招待状を送られた貴族令嬢たちが、王城の庭園に集まっていた。


気合の入った色とりどりのドレスに、多少の緊張を隠す微笑み。

今回の茶会は婚約者探しと銘打っているわけではないが、第一王子が結婚したタイミングで第二王子が茶会を開けば、そういう意味と捉えられる。


『公爵家の娘に、宰相の娘、騎士団長の娘…』


遠くから令嬢たちの姿を確認したアルノルドはため息をつく。


「勢ぞろいだな」


アルノルドと同年代で婚約者のいない貴族令嬢と言えば多くはない。

そのほとんどが顔見知りの中で、1人だけ知らない令嬢がいた。

白銀の髪を背中に流し、淡い空色のドレスを着ている。

他の令嬢たちとは距離をとり、1人ぽつんと立っている。


「ルエルト侯爵家のセシーリア嬢です」


そっと耳打ちして教えてくれるユーリーンに感謝し、納得する。


「ルエルト侯爵が養女にしたという娘か」


ルエルト侯爵家はエドヴァール王国の中でも歴史のある侯爵家である。

しかし最近、現侯爵が素性の知れない娘を養女にしたのだ。

現侯爵には子供がおらず、跡取りは甥に任せるという話だったので貴族たちは驚いた。


「立ち居振る舞いを見ていると、他の令嬢たちと遜色ないな」

「ルエルト侯爵の隠し子という噂もありますが…」

「それはないだろう」


ルエルト侯爵は愛妻家で有名なのだ。


「ルエルト侯爵家の人間は人が良いからな…騙されたとかじゃないといいんだが」

「貴族の多くは、そこを心配しているみたいですね」


ルエルト侯爵家は貴族平民誰に聞いても「人が良い」と返ってくるほど、お人よしで有名なのだ。
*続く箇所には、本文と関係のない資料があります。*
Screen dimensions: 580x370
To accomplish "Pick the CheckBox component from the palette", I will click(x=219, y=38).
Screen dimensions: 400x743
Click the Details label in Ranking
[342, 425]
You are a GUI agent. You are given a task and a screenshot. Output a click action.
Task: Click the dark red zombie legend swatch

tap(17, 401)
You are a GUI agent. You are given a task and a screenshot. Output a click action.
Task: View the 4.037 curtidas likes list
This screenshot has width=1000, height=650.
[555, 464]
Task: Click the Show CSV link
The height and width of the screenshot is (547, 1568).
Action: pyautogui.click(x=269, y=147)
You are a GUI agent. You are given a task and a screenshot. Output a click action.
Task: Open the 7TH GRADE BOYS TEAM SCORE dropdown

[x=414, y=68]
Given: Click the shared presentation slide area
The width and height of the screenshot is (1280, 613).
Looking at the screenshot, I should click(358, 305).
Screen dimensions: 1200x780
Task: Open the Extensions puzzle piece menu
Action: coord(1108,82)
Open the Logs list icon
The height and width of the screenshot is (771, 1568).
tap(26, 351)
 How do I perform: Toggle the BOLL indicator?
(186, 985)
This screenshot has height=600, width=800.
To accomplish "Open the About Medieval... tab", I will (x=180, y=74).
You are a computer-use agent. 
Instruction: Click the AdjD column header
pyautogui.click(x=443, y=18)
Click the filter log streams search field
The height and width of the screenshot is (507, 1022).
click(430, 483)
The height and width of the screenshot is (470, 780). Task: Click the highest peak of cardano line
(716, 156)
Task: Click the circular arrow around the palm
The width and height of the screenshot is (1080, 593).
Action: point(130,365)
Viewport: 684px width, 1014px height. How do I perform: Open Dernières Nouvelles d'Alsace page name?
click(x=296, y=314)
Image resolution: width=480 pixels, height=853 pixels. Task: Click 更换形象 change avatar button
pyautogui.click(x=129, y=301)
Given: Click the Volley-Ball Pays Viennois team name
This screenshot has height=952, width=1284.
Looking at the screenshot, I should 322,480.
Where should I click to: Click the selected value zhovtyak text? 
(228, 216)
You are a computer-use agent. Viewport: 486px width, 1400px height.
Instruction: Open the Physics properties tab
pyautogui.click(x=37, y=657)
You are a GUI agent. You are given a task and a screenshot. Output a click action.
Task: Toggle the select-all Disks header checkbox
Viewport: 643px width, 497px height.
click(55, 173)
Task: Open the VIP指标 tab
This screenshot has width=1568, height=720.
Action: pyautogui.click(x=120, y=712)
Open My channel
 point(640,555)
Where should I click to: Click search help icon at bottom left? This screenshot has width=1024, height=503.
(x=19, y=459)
行き倒れている平民を自ら助けたり、腹を空かせている子供がいれば自らの食料を差し出す。

困っている人がいれば見返りを求めずに助けるので、たまに盗賊に騙されるようなこともある。

それでもその盗賊を恨まず「誰も怪我をしなくてよかった」と言っているのだから、筋金入りのお人よしである。


「今回は殿下の婚約者の座を狙うというよりは、社交に慣れさせるために参加させたのでしょう」

「本人に社交をするつもりはなさそうだけどな」


他の令嬢たちを遠巻きにしており、会話に加わるつもりはなさそうである。



「殿下。そろそろお時間です」

「分かった」


アルノルドは一つ息をつき、庭園に向かった。